▶ Required work
Please output the lines shown below exactly as they appear.

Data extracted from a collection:
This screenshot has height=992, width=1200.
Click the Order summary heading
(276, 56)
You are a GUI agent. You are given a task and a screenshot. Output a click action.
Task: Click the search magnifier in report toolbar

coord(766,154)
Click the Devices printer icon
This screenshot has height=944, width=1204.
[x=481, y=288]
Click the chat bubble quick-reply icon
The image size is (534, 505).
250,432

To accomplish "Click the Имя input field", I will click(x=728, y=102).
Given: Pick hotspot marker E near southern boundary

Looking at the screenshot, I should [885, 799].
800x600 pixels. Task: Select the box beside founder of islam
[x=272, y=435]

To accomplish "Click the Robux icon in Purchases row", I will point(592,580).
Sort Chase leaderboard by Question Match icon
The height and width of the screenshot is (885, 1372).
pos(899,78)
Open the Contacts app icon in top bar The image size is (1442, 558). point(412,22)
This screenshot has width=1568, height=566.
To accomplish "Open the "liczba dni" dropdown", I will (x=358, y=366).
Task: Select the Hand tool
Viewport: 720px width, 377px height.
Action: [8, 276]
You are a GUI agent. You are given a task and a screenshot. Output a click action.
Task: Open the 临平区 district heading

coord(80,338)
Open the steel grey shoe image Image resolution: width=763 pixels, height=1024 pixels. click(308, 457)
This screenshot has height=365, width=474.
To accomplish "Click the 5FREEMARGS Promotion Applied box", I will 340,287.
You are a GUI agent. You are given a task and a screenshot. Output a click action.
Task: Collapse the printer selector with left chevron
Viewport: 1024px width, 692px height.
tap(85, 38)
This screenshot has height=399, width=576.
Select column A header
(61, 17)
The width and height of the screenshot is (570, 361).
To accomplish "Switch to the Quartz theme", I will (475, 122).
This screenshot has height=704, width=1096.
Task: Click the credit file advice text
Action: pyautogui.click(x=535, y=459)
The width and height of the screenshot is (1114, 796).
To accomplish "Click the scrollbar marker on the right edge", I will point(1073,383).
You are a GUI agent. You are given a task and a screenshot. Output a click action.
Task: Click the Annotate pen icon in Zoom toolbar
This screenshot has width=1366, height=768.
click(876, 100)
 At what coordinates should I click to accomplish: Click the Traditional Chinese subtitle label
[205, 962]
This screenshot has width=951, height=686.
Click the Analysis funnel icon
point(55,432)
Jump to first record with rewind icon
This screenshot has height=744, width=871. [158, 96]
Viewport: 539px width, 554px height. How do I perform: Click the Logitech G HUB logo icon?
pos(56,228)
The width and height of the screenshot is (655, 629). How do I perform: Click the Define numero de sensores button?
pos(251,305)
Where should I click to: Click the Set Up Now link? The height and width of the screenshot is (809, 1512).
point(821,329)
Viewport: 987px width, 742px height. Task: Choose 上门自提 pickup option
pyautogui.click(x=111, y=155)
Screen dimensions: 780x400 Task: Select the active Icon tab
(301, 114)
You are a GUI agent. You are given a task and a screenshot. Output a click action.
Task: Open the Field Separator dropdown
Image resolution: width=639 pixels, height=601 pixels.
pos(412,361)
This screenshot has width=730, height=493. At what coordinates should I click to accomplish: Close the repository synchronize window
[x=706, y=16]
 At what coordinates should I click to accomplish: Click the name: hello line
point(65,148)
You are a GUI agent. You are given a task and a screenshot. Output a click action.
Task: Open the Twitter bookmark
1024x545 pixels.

▶ Result of the exercise
This screenshot has height=992, width=1200.
Click the Order summary heading
(276, 56)
You are a GUI agent. You are given a task and a screenshot. Output a click action.
Task: Click the search magnifier in report toolbar

coord(766,154)
Click the Devices printer icon
This screenshot has height=944, width=1204.
[x=481, y=288]
Click the chat bubble quick-reply icon
The image size is (534, 505).
250,432

To accomplish "Click the Имя input field", I will click(x=728, y=102).
Given: Pick hotspot marker E near southern boundary

Looking at the screenshot, I should [885, 799].
800x600 pixels. Task: Select the box beside founder of islam
[x=272, y=435]

To accomplish "Click the Robux icon in Purchases row", I will point(592,580).
Sort Chase leaderboard by Question Match icon
The height and width of the screenshot is (885, 1372).
pos(899,78)
Open the Contacts app icon in top bar The image size is (1442, 558). point(412,22)
This screenshot has width=1568, height=566.
To accomplish "Open the "liczba dni" dropdown", I will (x=358, y=366).
Task: Select the Hand tool
Viewport: 720px width, 377px height.
Action: [8, 276]
You are a GUI agent. You are given a task and a screenshot. Output a click action.
Task: Open the 临平区 district heading

coord(80,338)
Open the steel grey shoe image Image resolution: width=763 pixels, height=1024 pixels. click(308, 457)
This screenshot has height=365, width=474.
To accomplish "Click the 5FREEMARGS Promotion Applied box", I will 340,287.
You are a GUI agent. You are given a task and a screenshot. Output a click action.
Task: Collapse the printer selector with left chevron
Viewport: 1024px width, 692px height.
tap(85, 38)
This screenshot has height=399, width=576.
Select column A header
(61, 17)
The width and height of the screenshot is (570, 361).
To accomplish "Switch to the Quartz theme", I will (475, 122).
This screenshot has height=704, width=1096.
Task: Click the credit file advice text
Action: pyautogui.click(x=535, y=459)
The width and height of the screenshot is (1114, 796).
To accomplish "Click the scrollbar marker on the right edge", I will point(1073,383).
You are a GUI agent. You are given a task and a screenshot. Output a click action.
Task: Click the Annotate pen icon in Zoom toolbar
This screenshot has width=1366, height=768.
click(876, 100)
 At what coordinates should I click to accomplish: Click the Traditional Chinese subtitle label
[205, 962]
This screenshot has width=951, height=686.
Click the Analysis funnel icon
point(55,432)
Jump to first record with rewind icon
This screenshot has height=744, width=871. [158, 96]
Viewport: 539px width, 554px height. How do I perform: Click the Logitech G HUB logo icon?
pos(56,228)
The width and height of the screenshot is (655, 629). How do I perform: Click the Define numero de sensores button?
pos(251,305)
Where should I click to: Click the Set Up Now link? The height and width of the screenshot is (809, 1512).
point(821,329)
Viewport: 987px width, 742px height. Task: Choose 上门自提 pickup option
pyautogui.click(x=111, y=155)
Screen dimensions: 780x400 Task: Select the active Icon tab
(301, 114)
You are a GUI agent. You are given a task and a screenshot. Output a click action.
Task: Open the Field Separator dropdown
Image resolution: width=639 pixels, height=601 pixels.
pos(412,361)
This screenshot has width=730, height=493. At what coordinates should I click to accomplish: Close the repository synchronize window
[x=706, y=16]
 At what coordinates should I click to accomplish: Click the name: hello line
point(65,148)
You are a GUI agent. You are given a task and a screenshot. Output a click action.
Task: Open the Twitter bookmark
1024x545 pixels.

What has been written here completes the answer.